We also see The Man in Black and Lawrence captured by the Confederados who were sent away by Teddy in the prior episode. There’s a solid idea to this part of the episode, where even jaded old William eventually empathizes with Lawrence’s desire not to hurt or disappoint his wife and daughter, something William can relate to, enough to where William is willing to act to save them rather than just proceed in his quest to reach “Glory” or “The Valley Beyond.”

In practice, it’s a fairly paint-by-numbers outing for the ever-cool and collected William. Craddock, the Confederado leader, is mustache-twirly and generic, and the torment he puts Lawrence’s family through starts to feel like too much. But seeing William do something decent for once, as a way of processing his own familial demons, even if he denies that the act changes anything, has at the very least a solid thematic foundation beneath it.

Because the last time we see William interact with one of his father-in-law’s hybrids, he seems changed by his wife’s suicide and his daughter’s rejection of him. He starts to question whether these efforts amounted to anything, whether it’s good to try to live forever, or if eventually a human being becomes too twisted, or just outlives their usefulness, and becomes something less than, something not meant to be when they try to extend beyond that point. It’s lathered in the usual philosophical double-speak that tends to underwhelm, but at least it connects with the idea that seems to animate “The Riddle of the Sphinx”.

That idea extends to the revelation that the woman we met in the colonial India park in the prior episode is actually Emily, William’s estranged daughter. It’s a twist that comes off a little cheesy, but fits nicely with what we’ve already seen. Having grown up with the park available to her, Emily is skeptical of any form of affection that can be manufactured, and has a confidence and ease around the hosts that marks her as someone experienced with them the same way William is.

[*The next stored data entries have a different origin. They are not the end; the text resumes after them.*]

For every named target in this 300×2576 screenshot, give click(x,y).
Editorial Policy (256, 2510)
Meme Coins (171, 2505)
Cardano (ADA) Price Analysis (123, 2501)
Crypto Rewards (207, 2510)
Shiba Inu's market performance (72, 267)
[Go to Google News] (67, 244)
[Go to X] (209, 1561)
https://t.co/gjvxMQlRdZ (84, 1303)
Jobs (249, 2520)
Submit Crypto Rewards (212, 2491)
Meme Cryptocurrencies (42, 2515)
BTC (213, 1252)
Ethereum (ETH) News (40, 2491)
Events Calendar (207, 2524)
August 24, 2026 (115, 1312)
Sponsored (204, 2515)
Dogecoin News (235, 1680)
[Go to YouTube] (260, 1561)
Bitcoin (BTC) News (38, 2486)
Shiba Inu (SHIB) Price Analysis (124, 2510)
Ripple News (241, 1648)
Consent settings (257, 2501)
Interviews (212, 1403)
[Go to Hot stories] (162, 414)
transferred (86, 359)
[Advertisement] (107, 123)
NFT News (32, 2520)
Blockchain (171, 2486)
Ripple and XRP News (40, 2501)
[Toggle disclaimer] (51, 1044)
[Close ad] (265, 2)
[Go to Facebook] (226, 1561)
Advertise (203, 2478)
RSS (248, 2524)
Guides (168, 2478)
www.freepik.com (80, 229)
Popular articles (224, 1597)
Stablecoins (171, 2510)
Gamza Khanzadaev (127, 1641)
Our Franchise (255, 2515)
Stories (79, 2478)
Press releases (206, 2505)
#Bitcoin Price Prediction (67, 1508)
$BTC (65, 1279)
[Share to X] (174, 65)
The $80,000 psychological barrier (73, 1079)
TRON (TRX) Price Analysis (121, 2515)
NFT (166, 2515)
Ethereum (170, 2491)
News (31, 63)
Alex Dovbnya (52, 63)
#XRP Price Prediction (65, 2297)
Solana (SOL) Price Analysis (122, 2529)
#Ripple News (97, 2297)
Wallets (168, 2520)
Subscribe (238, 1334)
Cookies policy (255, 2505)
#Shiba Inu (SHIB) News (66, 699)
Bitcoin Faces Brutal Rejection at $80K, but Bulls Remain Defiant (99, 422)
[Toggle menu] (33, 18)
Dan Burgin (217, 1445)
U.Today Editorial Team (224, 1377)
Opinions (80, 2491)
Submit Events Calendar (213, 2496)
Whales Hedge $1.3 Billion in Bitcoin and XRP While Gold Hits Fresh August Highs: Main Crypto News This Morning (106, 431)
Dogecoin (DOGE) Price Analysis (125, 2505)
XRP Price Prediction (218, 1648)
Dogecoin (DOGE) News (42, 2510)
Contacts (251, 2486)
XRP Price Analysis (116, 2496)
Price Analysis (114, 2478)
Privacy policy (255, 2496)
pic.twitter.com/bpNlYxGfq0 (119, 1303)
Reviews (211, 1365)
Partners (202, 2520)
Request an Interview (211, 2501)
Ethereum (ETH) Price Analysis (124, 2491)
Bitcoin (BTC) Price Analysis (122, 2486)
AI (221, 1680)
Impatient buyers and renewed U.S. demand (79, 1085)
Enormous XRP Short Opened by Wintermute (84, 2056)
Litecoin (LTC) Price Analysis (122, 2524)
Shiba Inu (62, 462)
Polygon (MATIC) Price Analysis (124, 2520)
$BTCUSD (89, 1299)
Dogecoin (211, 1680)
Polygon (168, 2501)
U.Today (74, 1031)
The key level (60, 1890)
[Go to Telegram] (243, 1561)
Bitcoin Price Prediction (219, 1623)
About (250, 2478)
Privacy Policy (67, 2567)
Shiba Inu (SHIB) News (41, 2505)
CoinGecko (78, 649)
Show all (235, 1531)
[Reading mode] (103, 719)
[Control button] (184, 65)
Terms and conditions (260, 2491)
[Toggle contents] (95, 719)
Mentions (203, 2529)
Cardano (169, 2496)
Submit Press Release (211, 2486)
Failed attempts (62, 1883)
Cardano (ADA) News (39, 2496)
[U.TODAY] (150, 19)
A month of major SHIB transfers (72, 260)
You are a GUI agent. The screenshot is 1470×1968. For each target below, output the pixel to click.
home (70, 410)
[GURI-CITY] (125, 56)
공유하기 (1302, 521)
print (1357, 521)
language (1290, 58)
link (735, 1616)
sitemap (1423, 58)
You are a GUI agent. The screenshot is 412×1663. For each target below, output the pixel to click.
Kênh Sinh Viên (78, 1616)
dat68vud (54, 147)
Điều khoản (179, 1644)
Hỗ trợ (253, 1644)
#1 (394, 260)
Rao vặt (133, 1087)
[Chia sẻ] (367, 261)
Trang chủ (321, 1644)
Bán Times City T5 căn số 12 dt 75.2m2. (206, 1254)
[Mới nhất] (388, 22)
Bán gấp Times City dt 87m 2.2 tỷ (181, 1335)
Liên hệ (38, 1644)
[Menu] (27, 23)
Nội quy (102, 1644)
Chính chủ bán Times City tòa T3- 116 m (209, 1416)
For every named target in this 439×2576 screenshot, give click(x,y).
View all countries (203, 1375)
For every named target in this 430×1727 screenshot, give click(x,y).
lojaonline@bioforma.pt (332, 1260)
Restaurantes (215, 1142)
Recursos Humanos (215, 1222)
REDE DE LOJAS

She’s also the walking embodiment of the other side of that major theme -- that the way to live beyond your mortal life is not through experiments carried out by faceless, muscle-clad, mechanical goons, but by leaving a legacy, one that lives on through your children and the people whose lives you touch. As the Ghost Nation leader says when Emily and Stubbs and other park-goers are gathered around him, you live as long as the last person who remembers you. (Hello, fans of Coco!)

The arcs in this episode, clumsy through it may be, is William letting go of the idea that immortality can be obtained through Ford and Arnold’s creations, or that immortality itself is even desirable. Instead, it positions him to live on in his daughter, to rectify what went wrong with their relationship and with himself so that he can have the sort of life beyond that the Ghost Nation leader speaks of.

That idea is conveyed in the standard oblique fashion, and a lot of the groundwork to get there descends into doldrums, especially the interludes with Bernard and Elsie. But the desire for immortality is one of those natural questions that Westworld’s premise raises, and it’s nice to see the show exploring it a little, even if the results never rise above “fine.”